APPA weighs in on FEMA proposed rules tied to disaster grant closeout procedures

December 14, 2020

by Paul Ciampoli
APPA News Director
December 14, 2020

The American Public Power Association recently weighed in on proposed rules put forth by the Federal Emergency Management Agency (FEMA) related to disaster grant closeout procedures.

The Dec. 10 comments were submitted by Alex Hofmann, APPA’s Vice President, Technical and Operations Services.

“Every year, our member utilities critical facilities and infrastructure, including poles, lines, and transformers, are impacted by extreme weather events such as ice storms, fires, tornadoes, floods, hurricanes,” Hofmann noted.

When this damage comes as a part of a major disaster as declared by the President of the United States, public power response and recovery costs are eligible for reimbursement through FEMA.

These grants, authorized by the Robert T. Stafford Disaster Relief and Emergency Assistance Act and administered under FEMA’s Public Assistance Program, “can amount to tens of millions of dollars and are critical to the ability of our member utilities, cities, and towns to recover from disasters,” the comments said.

Therefore, FEMA’s development and application of the closeout procedures policy is of great interest to APPA.

FEMA’s proposal to allow unlimited tolling of the statute of limitations is not what Congress intended nor what the statute provides, APPA said in the comments.

FEMA argues that it can retain the right to toll the statute because seeking additional information “constitutes the beginning of an administrative action.”

However, the actual effect is to puts the grantee in a permanent state of limbo, APPA argued. “On the one hand the threat of clawback remains, but on the other, FEMA has taken no administrative action against which the grantee can seek relief.”

This is “precisely the kind of abusive situation” that Section 705(a) (Statute of Limitations) of the Stafford Act was intended to address, Hofmann wrote.

“It also subverts the fair trade-off intended by section 705(a) – the grantee must wait up to three years before it can be certain that FEMA will not take administrative actions to recover a public assistant grant; whereas FEMA has just three years to discover ‘an issue that the recipient and/or subrecipient needs to address’ and take administrative actions resulting from that issue.”

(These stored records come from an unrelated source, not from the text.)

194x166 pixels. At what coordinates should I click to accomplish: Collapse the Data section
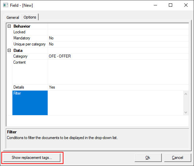coord(9,51)
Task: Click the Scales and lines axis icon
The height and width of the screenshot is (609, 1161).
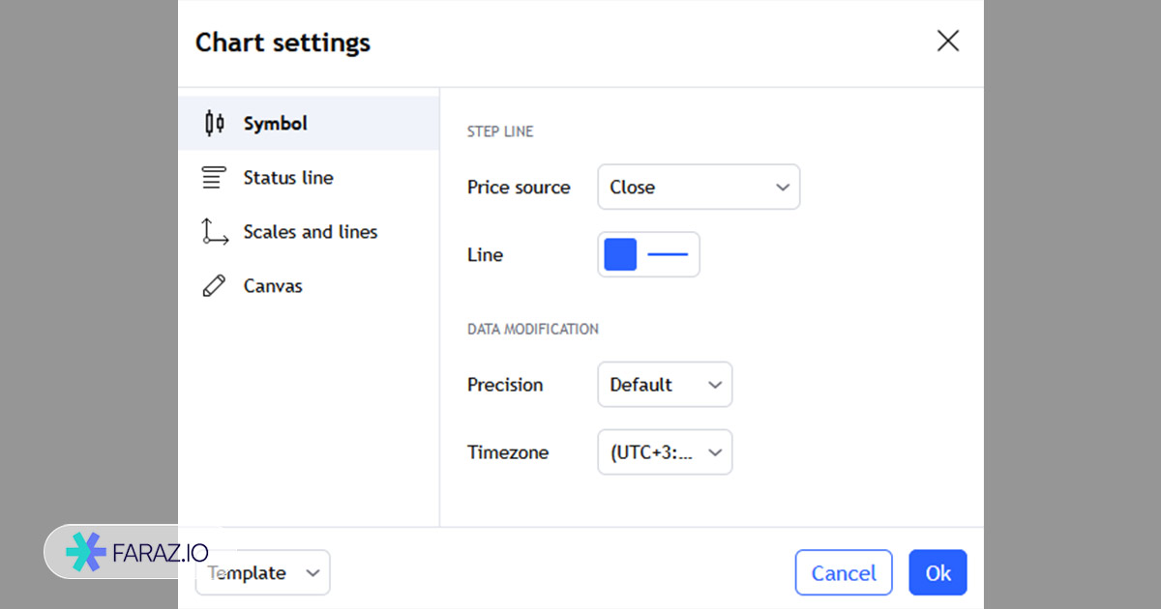Action: point(215,232)
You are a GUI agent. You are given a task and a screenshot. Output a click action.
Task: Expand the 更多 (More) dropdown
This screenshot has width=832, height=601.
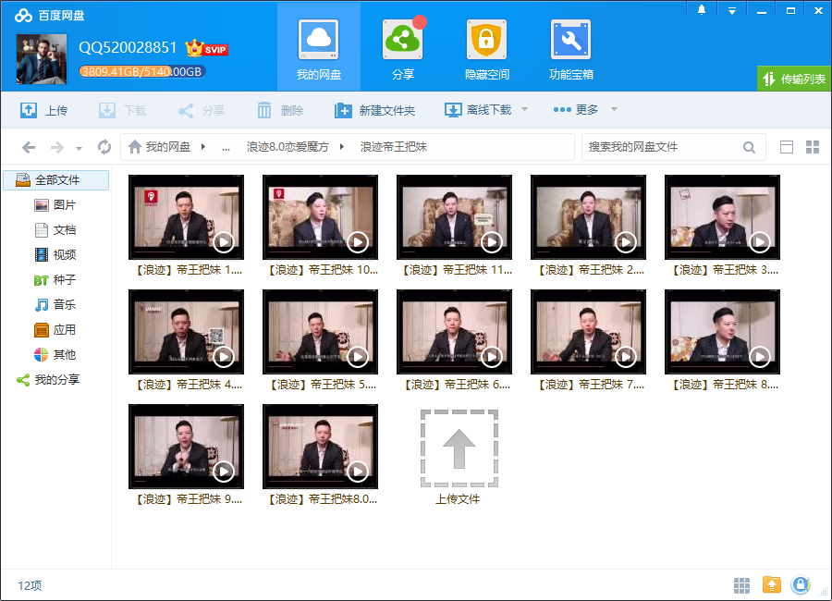[x=613, y=110]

FEMA’s proposal “is all the more frustrating because it implies that as a regular course of business, FEMA will not really begin to review certified final expenditure reports until years after the fact and that grantees, when a request for information is made, should assume that they will have to wait more than three years to have such issues resolved,” Hofmann wrote.

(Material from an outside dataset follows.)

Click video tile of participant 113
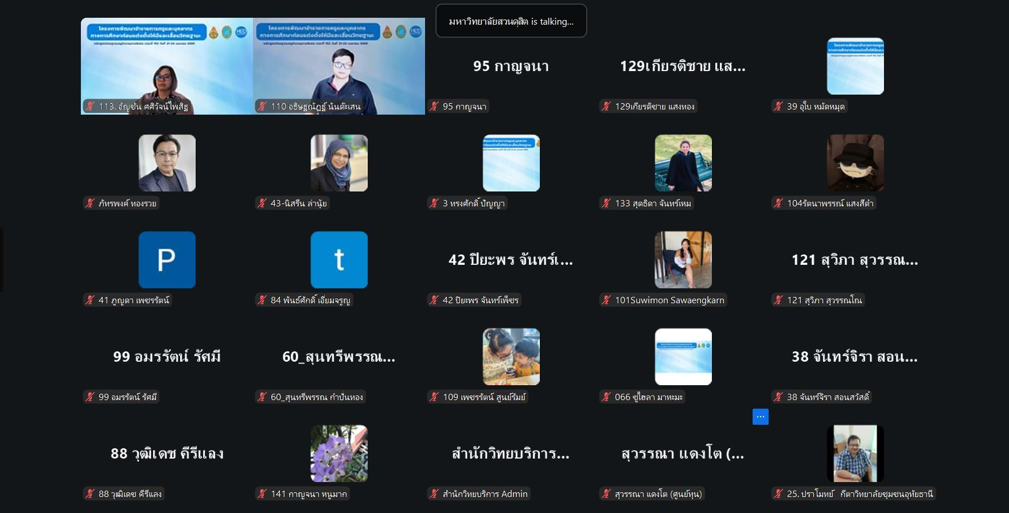Screen dimensions: 1009x513 coord(167,66)
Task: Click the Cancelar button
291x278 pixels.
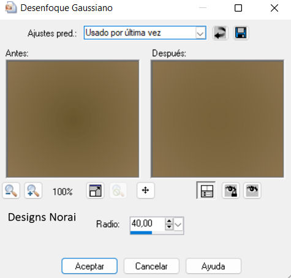Action: [151, 266]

“Again, that is not what Congress intended when it enacted section 705(a). What Congress intended was that FEMA would use the three-year period to complete its review of a completed report, to make requests for additional information, and to decide whether to seek administrative action.”

Moreover, there is nothing about the intended process — rather than the one proposed by FEMA — that puts FEMA at a disadvantage, the comments pointed out.

“For example, one of the more common reasons for taking administrative actions to recover is a grantee’s failure to adequately document a public assistance request. The intended process simply requires FEMA to decide sooner, rather than later, that a request is inadequately documented.”

APPA also argued in its comments that FEMA should not “re-open” a project after it has been approved and closed out to de-obligate funds.

Once FEMA has reviewed and closed a project, FEMA should not be allowed to later reopen the project to reverse these determinations to the detriment of a recipient or sub-recipient, the trade group said.

“Post approval and close out challenges to procurement should not be allowed, as proper procurement supports reasonableness of the costs, and FEMA’s closeout of a project includes confirmation that FEMA has determined a cost is reasonable – so procurement compliance at that point should be moot,” wrote Hofmann.